Only one stretch of the data below should be repeated: the lines from the line containing "Task: Toggle the Log Requests filter button" through the line containing "Task: Open Revision", inclusive, exactly as they are.
[[ GIVEN ENTRIES open ]]
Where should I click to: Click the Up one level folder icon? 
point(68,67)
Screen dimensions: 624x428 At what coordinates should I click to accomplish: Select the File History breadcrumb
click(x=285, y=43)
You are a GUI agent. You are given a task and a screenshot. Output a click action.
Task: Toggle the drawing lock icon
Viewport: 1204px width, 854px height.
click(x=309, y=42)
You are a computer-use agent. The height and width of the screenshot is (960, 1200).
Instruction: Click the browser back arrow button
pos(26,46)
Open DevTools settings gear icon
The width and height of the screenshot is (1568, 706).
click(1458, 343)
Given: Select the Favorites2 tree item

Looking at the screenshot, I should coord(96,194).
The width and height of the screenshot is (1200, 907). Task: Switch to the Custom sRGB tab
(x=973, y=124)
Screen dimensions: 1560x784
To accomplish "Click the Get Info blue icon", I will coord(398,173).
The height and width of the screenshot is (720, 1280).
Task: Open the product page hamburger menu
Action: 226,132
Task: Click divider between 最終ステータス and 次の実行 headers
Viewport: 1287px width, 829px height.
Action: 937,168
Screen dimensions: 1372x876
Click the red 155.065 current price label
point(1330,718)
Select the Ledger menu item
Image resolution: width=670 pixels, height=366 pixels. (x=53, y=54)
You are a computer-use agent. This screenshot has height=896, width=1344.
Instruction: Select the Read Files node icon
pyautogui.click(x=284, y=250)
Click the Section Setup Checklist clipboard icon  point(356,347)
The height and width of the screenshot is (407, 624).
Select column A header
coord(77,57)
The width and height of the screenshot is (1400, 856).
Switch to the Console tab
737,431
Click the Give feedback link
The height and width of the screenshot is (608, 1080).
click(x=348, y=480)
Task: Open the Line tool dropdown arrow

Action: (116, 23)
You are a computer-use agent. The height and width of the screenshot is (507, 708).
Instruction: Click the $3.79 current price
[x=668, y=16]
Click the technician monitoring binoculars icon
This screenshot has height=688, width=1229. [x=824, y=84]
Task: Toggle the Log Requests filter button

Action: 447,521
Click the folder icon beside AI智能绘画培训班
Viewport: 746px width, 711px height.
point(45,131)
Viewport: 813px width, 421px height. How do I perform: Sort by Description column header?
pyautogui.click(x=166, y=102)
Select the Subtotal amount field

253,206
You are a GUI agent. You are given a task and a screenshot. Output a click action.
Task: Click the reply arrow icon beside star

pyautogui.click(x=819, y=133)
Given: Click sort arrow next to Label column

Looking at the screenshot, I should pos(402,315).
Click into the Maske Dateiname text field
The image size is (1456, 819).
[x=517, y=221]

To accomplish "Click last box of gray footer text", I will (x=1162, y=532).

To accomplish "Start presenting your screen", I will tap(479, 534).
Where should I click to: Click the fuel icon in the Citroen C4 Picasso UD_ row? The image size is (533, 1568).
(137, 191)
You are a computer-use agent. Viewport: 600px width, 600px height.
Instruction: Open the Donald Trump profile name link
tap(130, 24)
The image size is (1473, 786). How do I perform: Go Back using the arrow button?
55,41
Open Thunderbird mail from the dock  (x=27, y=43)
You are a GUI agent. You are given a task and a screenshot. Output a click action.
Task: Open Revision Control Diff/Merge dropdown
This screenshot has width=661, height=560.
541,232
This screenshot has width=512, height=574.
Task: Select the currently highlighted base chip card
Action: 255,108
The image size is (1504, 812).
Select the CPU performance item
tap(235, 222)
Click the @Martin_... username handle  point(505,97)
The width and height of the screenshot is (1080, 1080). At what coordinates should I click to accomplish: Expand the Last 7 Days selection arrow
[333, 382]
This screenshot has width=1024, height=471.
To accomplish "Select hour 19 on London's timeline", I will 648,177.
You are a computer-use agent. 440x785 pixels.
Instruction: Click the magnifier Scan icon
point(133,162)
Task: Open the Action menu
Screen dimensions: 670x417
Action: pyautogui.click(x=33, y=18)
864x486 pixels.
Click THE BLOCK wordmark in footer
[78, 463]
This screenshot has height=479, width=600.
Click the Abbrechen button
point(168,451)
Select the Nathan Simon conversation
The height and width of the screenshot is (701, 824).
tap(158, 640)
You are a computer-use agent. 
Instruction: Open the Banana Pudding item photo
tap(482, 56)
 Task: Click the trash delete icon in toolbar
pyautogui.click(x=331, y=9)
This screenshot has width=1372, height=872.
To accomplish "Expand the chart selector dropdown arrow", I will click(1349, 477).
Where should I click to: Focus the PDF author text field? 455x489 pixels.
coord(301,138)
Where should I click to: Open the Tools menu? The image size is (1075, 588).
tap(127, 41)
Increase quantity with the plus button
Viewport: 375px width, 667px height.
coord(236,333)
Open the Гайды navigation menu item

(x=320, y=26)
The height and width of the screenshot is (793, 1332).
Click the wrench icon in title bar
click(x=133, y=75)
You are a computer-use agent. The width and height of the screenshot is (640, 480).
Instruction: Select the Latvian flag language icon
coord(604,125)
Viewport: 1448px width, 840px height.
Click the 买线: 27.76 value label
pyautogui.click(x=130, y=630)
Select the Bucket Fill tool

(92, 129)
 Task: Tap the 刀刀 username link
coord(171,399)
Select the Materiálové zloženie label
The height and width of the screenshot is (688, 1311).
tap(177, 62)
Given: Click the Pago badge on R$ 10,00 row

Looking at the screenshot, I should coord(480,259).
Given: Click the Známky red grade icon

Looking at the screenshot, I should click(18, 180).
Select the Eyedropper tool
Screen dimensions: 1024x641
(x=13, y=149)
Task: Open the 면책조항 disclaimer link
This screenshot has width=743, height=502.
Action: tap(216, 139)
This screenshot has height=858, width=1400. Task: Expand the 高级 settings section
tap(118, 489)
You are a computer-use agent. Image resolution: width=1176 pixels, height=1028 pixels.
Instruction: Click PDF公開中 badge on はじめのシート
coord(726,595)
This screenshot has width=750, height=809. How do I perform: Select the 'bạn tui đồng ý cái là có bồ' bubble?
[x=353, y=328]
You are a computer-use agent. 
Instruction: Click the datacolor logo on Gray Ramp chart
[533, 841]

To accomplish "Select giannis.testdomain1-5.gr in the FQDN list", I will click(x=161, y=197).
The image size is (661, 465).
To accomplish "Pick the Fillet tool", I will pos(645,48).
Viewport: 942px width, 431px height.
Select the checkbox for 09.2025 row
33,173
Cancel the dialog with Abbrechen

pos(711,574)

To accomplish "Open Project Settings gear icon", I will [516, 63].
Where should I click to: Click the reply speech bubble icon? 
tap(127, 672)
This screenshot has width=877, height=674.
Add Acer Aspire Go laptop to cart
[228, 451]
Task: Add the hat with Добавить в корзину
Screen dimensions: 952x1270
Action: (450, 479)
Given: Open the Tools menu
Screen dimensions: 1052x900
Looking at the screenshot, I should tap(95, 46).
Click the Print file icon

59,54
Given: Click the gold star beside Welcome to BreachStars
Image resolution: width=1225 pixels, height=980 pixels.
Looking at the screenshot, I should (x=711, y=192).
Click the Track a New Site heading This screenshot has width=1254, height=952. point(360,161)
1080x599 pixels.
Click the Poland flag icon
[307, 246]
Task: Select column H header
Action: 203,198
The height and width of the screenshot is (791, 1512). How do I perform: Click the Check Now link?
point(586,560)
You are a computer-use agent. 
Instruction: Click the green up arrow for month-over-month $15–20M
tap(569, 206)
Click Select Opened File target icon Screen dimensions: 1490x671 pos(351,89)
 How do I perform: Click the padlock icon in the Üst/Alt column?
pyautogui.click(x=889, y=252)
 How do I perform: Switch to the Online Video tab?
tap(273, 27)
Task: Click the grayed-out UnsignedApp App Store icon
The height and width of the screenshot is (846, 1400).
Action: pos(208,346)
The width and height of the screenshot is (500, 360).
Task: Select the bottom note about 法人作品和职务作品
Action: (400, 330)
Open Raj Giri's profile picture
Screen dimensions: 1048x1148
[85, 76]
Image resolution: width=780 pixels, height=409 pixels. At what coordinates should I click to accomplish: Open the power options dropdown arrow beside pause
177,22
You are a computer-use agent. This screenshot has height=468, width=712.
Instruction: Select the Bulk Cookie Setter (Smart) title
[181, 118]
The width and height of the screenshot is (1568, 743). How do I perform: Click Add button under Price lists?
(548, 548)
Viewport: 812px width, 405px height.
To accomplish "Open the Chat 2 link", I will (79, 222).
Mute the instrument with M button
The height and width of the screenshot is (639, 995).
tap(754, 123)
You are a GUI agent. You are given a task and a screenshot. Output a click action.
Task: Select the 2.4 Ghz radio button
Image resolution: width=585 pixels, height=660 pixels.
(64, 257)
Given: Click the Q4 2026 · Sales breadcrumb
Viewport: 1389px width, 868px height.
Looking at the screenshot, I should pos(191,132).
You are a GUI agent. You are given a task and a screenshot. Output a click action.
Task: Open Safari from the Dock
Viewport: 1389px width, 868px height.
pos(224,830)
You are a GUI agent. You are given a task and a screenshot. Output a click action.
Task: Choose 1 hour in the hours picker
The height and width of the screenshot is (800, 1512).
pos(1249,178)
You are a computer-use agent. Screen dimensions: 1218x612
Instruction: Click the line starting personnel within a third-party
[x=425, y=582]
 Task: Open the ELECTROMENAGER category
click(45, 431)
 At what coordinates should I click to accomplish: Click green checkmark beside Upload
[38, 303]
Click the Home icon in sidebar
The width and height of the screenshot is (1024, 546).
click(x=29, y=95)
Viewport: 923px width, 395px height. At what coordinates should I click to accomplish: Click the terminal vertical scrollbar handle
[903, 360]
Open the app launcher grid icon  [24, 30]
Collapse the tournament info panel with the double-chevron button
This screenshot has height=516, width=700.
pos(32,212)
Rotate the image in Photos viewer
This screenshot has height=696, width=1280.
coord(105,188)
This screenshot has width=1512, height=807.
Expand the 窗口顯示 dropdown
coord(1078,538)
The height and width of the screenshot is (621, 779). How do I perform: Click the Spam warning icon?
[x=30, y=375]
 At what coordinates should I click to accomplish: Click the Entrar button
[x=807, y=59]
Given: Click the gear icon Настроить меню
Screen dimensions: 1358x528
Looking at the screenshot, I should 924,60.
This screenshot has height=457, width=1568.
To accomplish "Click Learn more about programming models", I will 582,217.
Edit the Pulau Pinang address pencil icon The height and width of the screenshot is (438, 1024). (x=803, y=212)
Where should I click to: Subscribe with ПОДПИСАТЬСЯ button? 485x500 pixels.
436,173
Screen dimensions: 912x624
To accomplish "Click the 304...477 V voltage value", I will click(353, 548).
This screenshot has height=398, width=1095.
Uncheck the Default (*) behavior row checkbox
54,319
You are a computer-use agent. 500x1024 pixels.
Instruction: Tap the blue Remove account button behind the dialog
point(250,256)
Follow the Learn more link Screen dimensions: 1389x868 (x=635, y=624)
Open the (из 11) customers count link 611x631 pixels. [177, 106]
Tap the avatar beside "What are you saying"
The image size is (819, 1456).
[[ GIVEN ENTRIES closed ]]
WRITTEN SOLUTION -
Task: Toggle the Log Requests filter button

Action: 447,521
Click the folder icon beside AI智能绘画培训班
Viewport: 746px width, 711px height.
point(45,131)
Viewport: 813px width, 421px height. How do I perform: Sort by Description column header?
pyautogui.click(x=166, y=102)
Select the Subtotal amount field

253,206
You are a GUI agent. You are given a task and a screenshot. Output a click action.
Task: Click the reply arrow icon beside star

pyautogui.click(x=819, y=133)
Given: Click sort arrow next to Label column

Looking at the screenshot, I should pos(402,315).
Click into the Maske Dateiname text field
The image size is (1456, 819).
[x=517, y=221]

To accomplish "Click last box of gray footer text", I will (x=1162, y=532).

To accomplish "Start presenting your screen", I will tap(479, 534).
Where should I click to: Click the fuel icon in the Citroen C4 Picasso UD_ row? The image size is (533, 1568).
(137, 191)
You are a computer-use agent. Viewport: 600px width, 600px height.
Instruction: Open the Donald Trump profile name link
tap(130, 24)
The image size is (1473, 786). How do I perform: Go Back using the arrow button?
55,41
Open Thunderbird mail from the dock  (x=27, y=43)
You are a GUI agent. You are given a task and a screenshot. Output a click action.
Task: Open Revision Control Diff/Merge dropdown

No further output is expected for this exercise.